Daily Martyrology for November 15

In 1280, at Cologne, St. Albert the Great, bishop and doctor. He was born of an artistocratic family near Augsburg, and joined the Dominicans in Padua. He taught in Cologne, Paris and elsewhere. He was bishop of Regensburg for a brief time, but was allowed to return to teaching. He was brilliant and inquisitive, and interested in natural science as well as philosophy and theology. St. Thomas Aquinas was one of his pupils.

About 600 AD, St. Malo, the apostle of Brittany.

About 879, St. Fintan, an Irishman who joined a community of hermits at Rheinau, near Schaffhausen.

In 1136, St. Leopold, the patron of Austria. He became margrave of Austria when he was twenty-three. He and his wife had eighteen children, one of whom was Otto of Freising, a Cistercian abbot. Leopold founded the Cistercian monastery of Heiligenkreuz, the Augustinian priory of Klosterneuberg, and the Benedictine monastery of Mariazell, all of which still exist.
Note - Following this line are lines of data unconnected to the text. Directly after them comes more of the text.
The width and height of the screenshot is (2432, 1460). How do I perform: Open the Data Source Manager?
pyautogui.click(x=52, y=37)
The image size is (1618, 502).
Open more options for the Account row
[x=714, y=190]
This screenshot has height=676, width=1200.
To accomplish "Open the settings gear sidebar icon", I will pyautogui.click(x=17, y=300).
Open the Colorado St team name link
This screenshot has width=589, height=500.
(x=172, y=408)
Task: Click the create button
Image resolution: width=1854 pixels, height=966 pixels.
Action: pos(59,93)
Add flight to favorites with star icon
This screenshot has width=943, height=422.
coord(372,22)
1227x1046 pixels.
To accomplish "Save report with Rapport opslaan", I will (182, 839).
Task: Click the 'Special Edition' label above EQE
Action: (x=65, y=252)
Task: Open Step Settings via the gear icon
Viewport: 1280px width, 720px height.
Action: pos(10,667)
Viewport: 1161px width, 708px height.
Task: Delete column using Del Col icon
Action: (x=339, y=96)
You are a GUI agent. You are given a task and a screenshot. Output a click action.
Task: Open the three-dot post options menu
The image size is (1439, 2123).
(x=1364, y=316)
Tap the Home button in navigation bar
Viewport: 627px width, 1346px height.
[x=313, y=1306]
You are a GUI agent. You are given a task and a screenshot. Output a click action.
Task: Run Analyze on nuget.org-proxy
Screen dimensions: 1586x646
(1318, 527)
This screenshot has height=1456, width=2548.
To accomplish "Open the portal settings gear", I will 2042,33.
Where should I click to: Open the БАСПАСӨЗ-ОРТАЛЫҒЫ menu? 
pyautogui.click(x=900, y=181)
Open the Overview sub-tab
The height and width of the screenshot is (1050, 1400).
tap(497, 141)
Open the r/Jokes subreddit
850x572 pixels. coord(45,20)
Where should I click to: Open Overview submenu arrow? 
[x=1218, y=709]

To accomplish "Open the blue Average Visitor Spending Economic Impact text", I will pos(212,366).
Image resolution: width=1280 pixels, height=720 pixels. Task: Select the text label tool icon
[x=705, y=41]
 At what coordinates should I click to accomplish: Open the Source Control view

In 1628, in Paraguay, St. Roque González and companions, martyrs. Roque was born in Asunción and, after some years as a parish priest, joined the Jesuits. He and his companions were killed while doing missionary work among native people. He is the earliest native-born American saint.

In 1904, in France, Blessed Mary of the Passion. She was born into a noble French family; after trying the Poor Clares she joined the Society of Mary Reparatrix, who sent her as a missionary to India. There was dissension in the order, and she and nineteen others founded a new order known as the Franciscan Missionaries of Mary.